Chance of Miscarriage
First and foremost, no one has studied the effect of hard openings on pregnancy, however hard openings are less traumatic than many automobile accidents and during opening, and jumpers are in a different body position than car passengers, with no belt passing over the uterus. Howbeit, experts don’t think a hard opening is very likely to precipitate a sudden miscarriage.
But women are advised to also consider the possibility of a bad landing, although the baby is quite well protected in the uterine environment. Usually the jumper would get hurt first. Emergency room doctors make a practice of treating a pregnant woman before turning their attention to the foetus, because if the mother survives, the baby likely will as well.

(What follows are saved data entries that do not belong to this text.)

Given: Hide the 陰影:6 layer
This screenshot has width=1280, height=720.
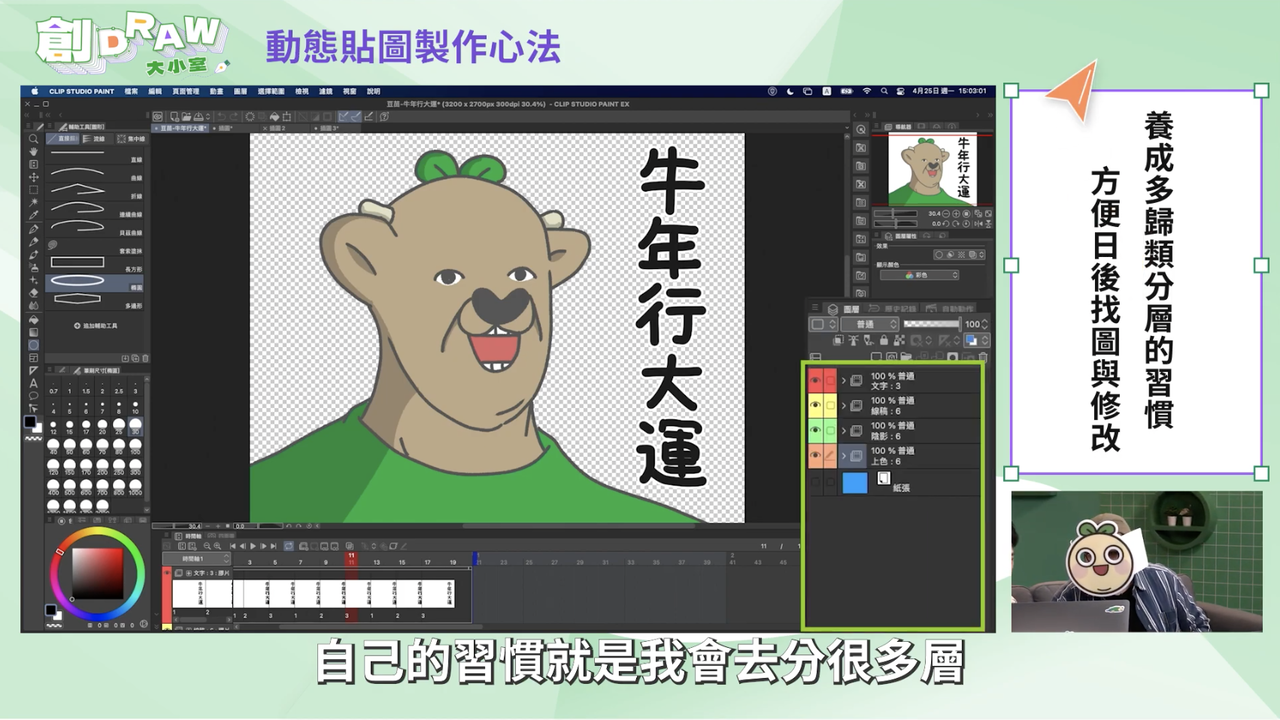Looking at the screenshot, I should tap(816, 429).
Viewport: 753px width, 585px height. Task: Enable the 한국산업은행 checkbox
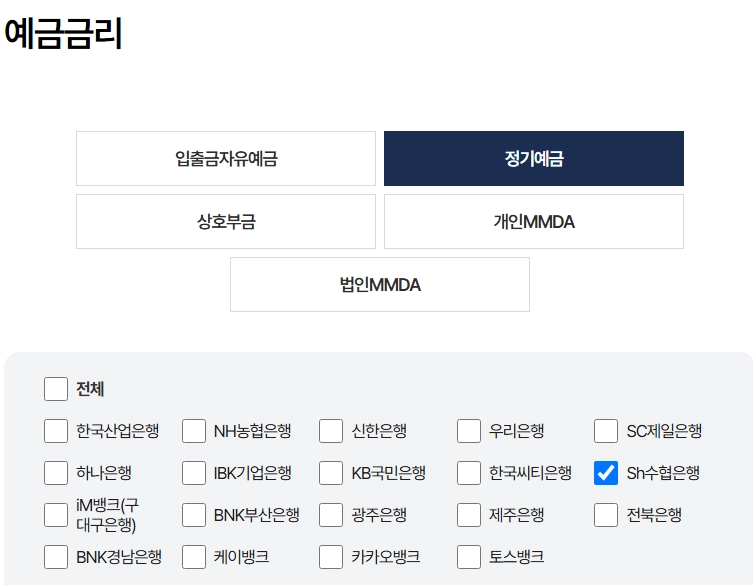pyautogui.click(x=56, y=431)
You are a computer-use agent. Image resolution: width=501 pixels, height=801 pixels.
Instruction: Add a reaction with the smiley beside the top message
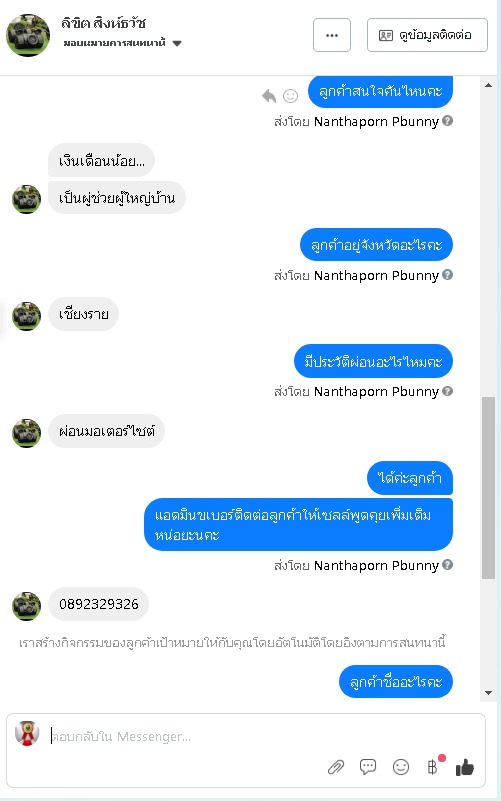pyautogui.click(x=291, y=96)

Also note that rapid deceleration in skydiving can be analogous to a moderate – speed auto accident or a fall while skiing (both are known to cause miscarriages). Therefore, it is advisable not to skydive while pregnant. Miscarriages usually result from chromosomal abnormalities in the foetus, infections, hormonal deficiencies, immune – system abnormalities and environmental toxin such as drugs or cigarette smoke.
Sex, safe exercises, heavy lifting, usual work and play, stress or emotional upsets or minor falls or accidents rarely cause them. Any woman who fears that jumping might cause her to miscarry should not jump. If a woman or the prospective father will likely blame a miscarriage on the woman’s skydiving, she is probably better off sitting out for a few months.

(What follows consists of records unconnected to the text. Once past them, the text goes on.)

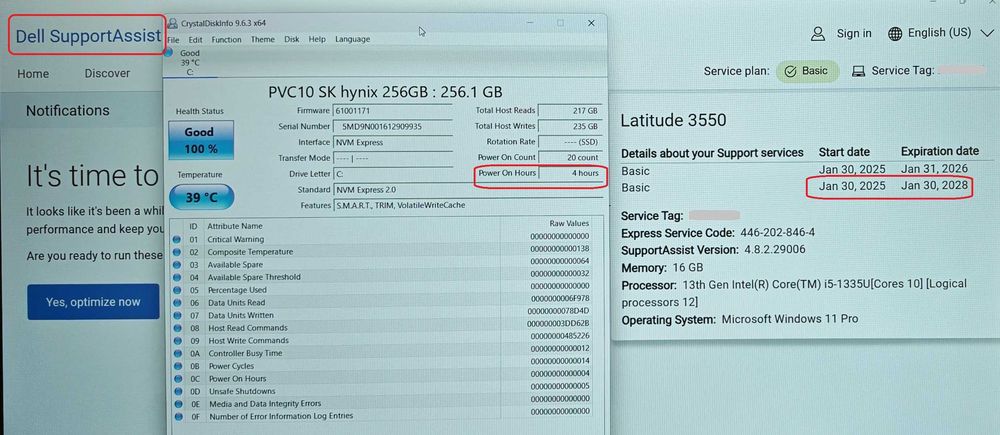Click the Sign in user icon

point(818,34)
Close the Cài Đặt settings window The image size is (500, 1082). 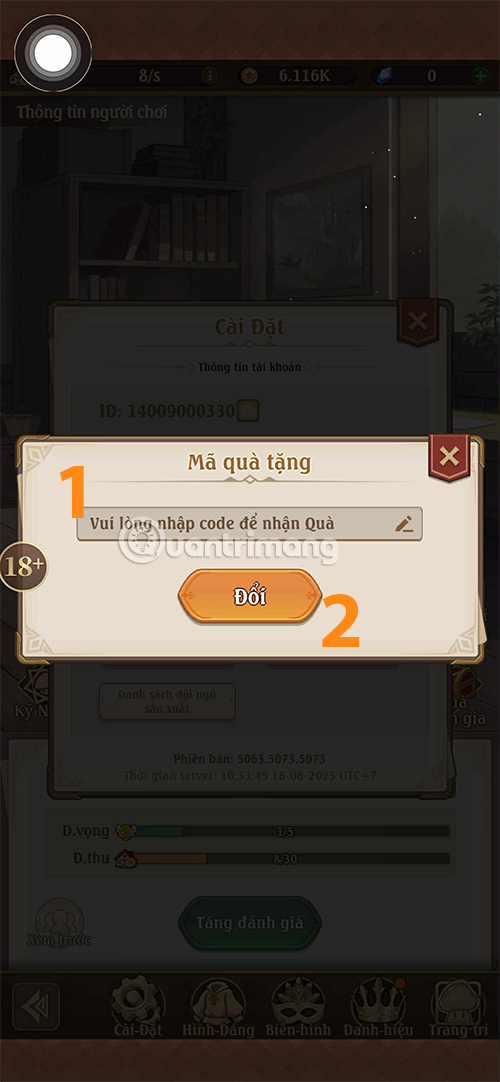[418, 321]
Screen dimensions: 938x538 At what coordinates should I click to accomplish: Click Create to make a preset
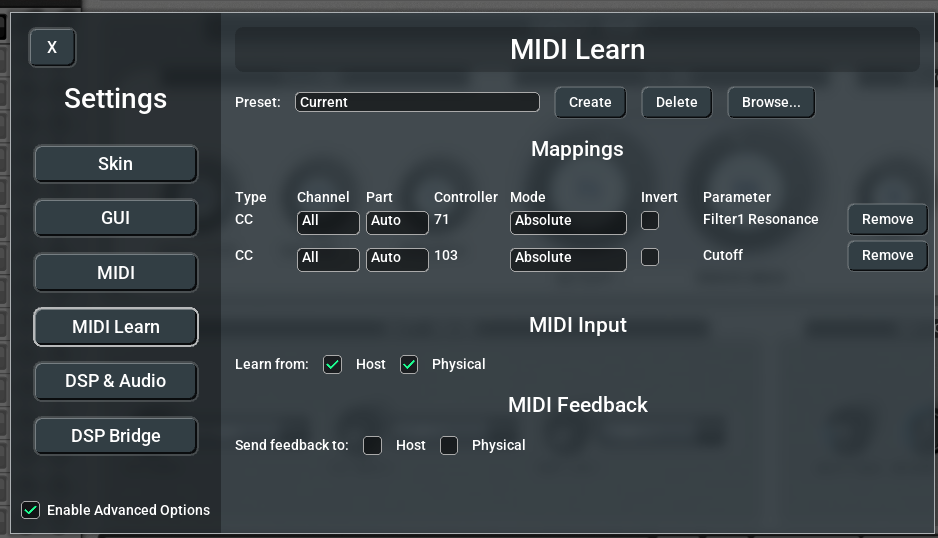[x=590, y=102]

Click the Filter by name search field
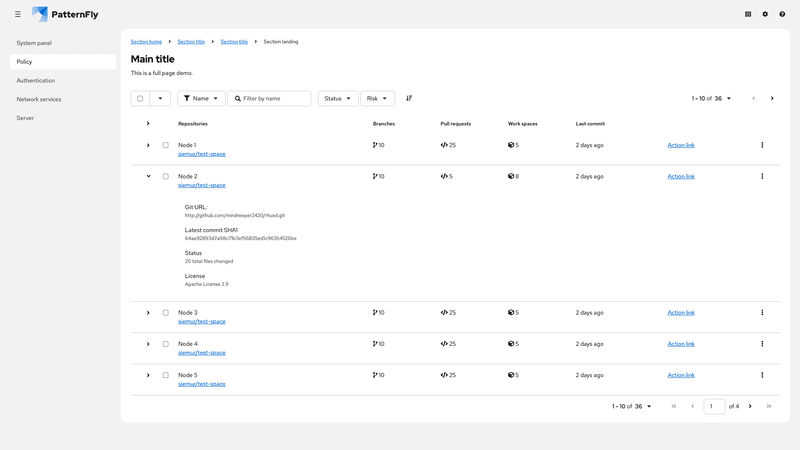point(275,98)
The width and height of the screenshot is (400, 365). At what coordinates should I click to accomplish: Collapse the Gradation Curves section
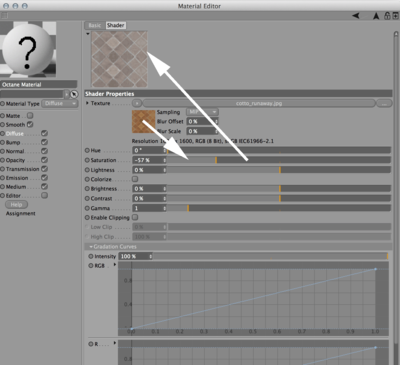(113, 247)
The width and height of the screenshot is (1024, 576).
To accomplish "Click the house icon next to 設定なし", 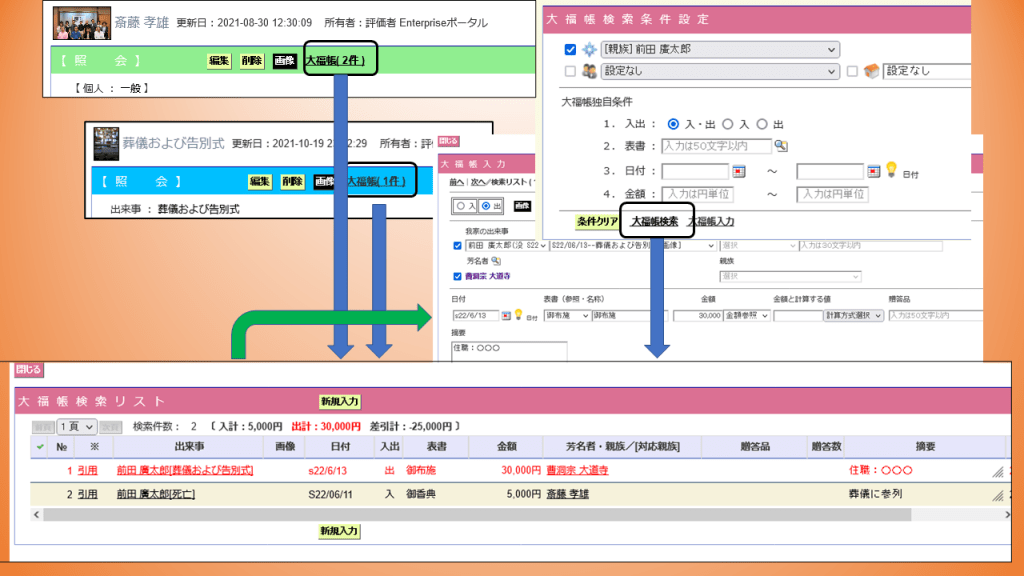I will coord(870,71).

Women who jump while pregnant inevitably have to make some adjustments to their skydiving gear. Some of them change their canopies for larger mains or mains which open more softly than their original gear. The jumper must feel comfortable with her gear and be able to land it well. Larger gear may feel unwieldy but often lands more softly.

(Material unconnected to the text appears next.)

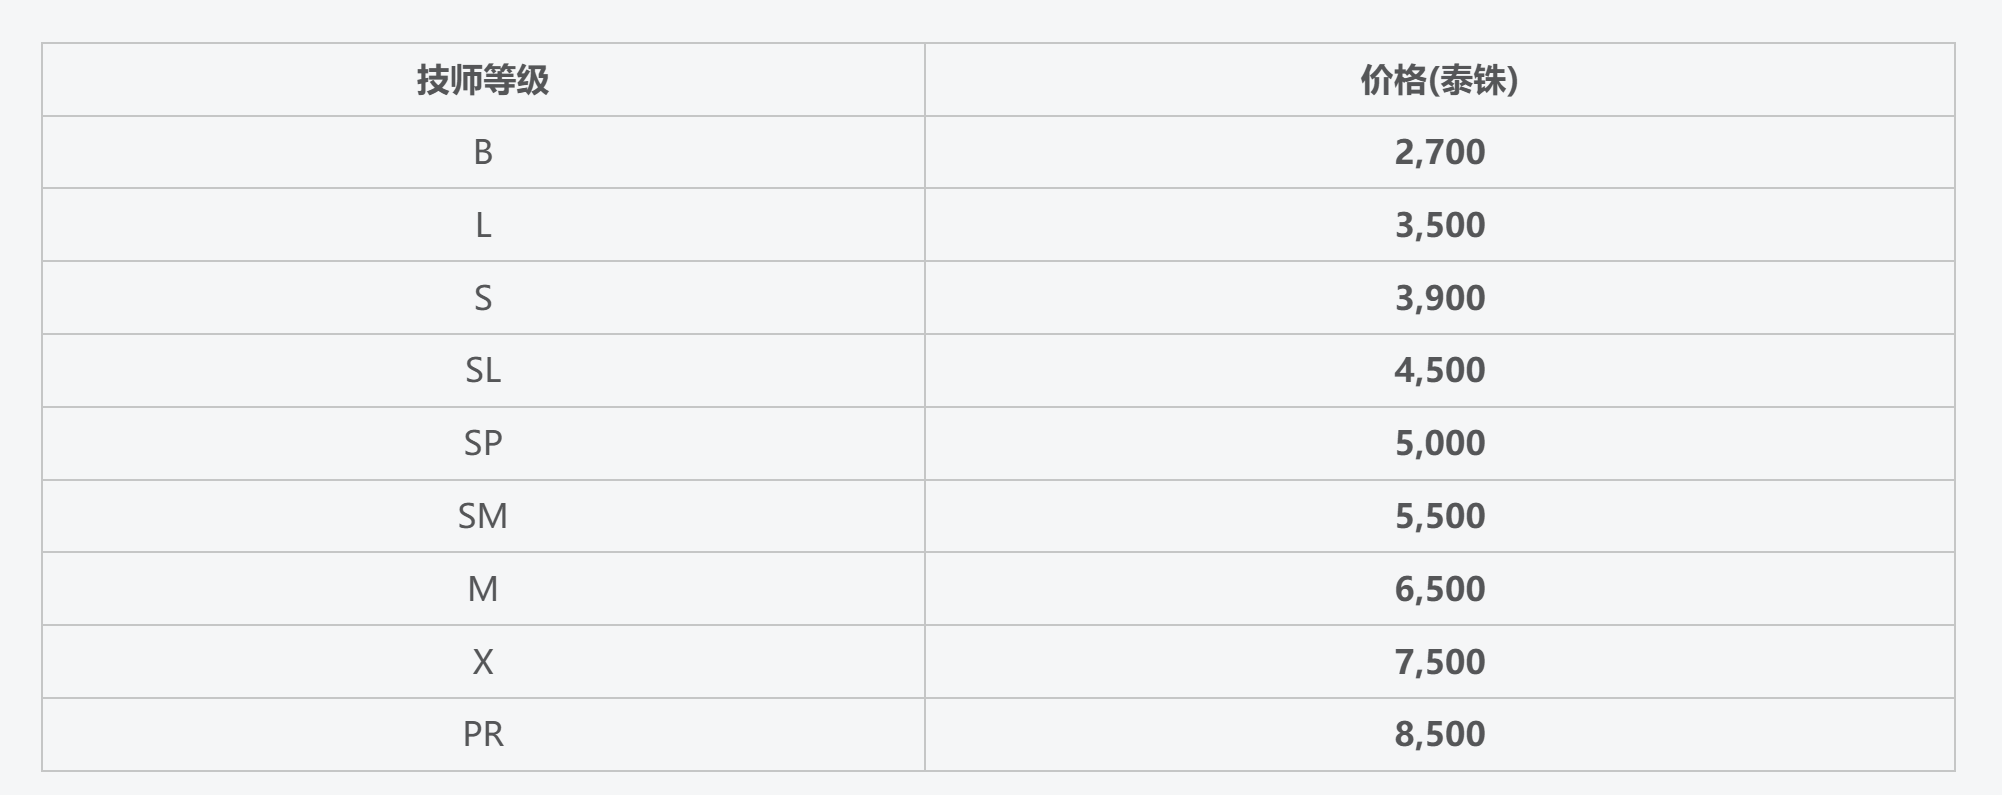The image size is (2002, 795).
Task: Click the 技师等级 column header
Action: (483, 80)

Also note that a pregnant woman will quickly outgrow her normal jumpsuit. Whatever a skydiver decides to wear, she needs to make sure that she can still find all her handles. Size can also make it very hard to get in and out of airplanes. After a certain point, you may no longer fit into a little Cessna 182. Getting up and down off the floor will challenge you, so airplanes without benches become less than ideal.
A lot of women have found that skydiving after they give birth requires more adjustment than jumping while expecting. If your baby doesn’t sleep through the night, chances are you don’t either. You may not want to put yourself in freefall in such an addled state.
If both husband and wife jump, they may want to take turns going to the drop zone. Sometimes, couples jump less than they did before becoming parents. Also, even a minor injury would probably cause tremendous inconvenience with a small baby, so conservative is better.
Note that it’s safe to fly on commercial airlines that are pressurized during flight, but unpressurized flight above 5,000 to 7,000 feet may not provide enough oxygen to some foetuses.
According to experts, while a short time spent in an unpressurized cabin at about 7, 000 feet may not harm your baby (baby’s oxygen level in the womb is already lower than mother’s), it can reduce the oxygen in your blood, causing you to feel light headed and impair your thinking and ability to move.
Pregnant women are expected to consider the chance of hypoxia, especially since the foetus is accustomed to an atmosphere less rich in oxygen than the mother needs and thus feels hypoxia less than an adult would.
Skydiving during pregnancy is quite possible, though it gives the jumper a lot to consider. Have it in mind that skydiving carries the risk of injury and death, and pregnant jumpers have additional considerations, including some not addressed here. All potential jumpers need to make that decision for themselves with the available information and in consultation with their own families and physicians.